** Begin **
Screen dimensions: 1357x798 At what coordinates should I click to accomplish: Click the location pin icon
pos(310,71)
** End **
** Begin **
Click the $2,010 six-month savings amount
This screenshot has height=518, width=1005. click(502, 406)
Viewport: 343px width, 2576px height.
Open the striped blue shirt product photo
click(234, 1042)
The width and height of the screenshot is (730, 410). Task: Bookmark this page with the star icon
** End **
** Begin **
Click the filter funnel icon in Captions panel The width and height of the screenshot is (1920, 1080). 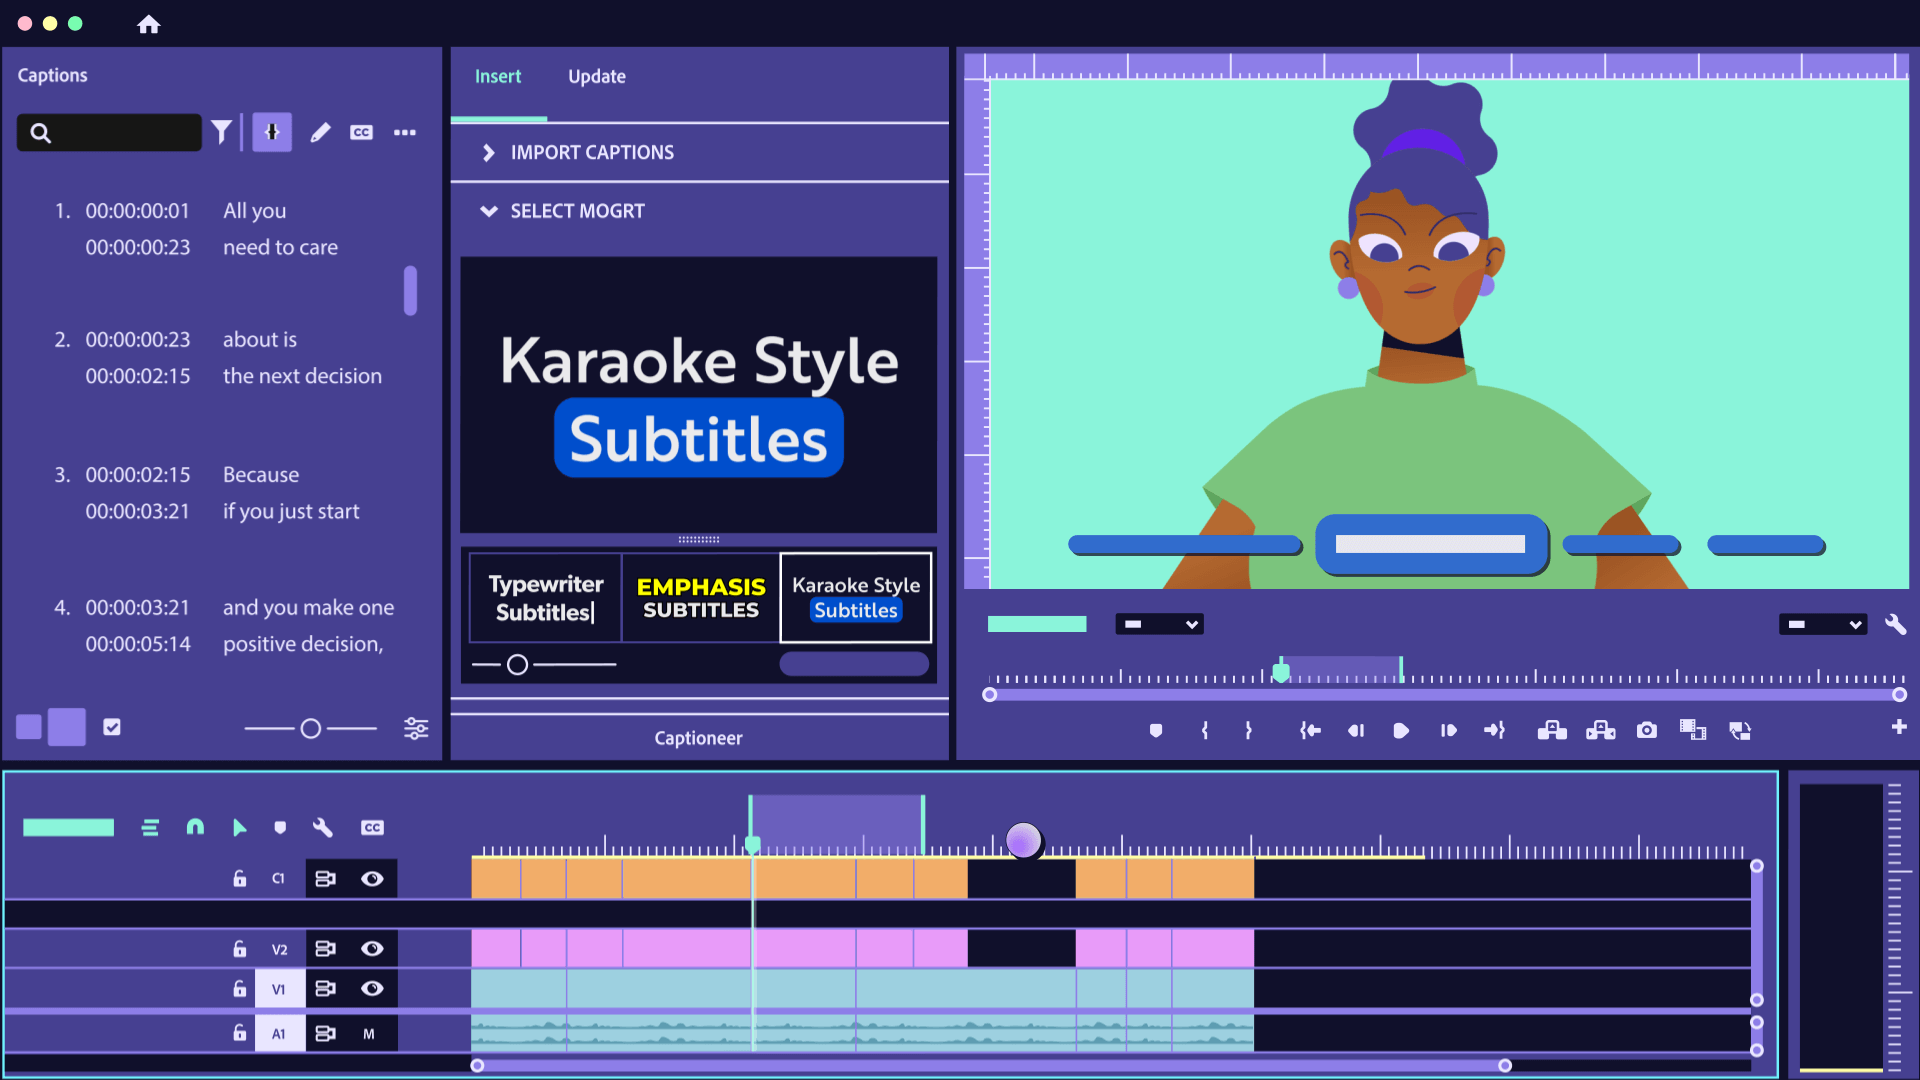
** End **
_WHAT TO DO_. Rewrite the data from the line containing "Screen dimensions: 1357x798" down to the line containing "pos(310,71)", changing "location pin" to "map marker" and leaving everything else as it is.

_TASK RESULT_.
Screen dimensions: 1357x798 At what coordinates should I click to accomplish: Click the map marker icon
pos(310,71)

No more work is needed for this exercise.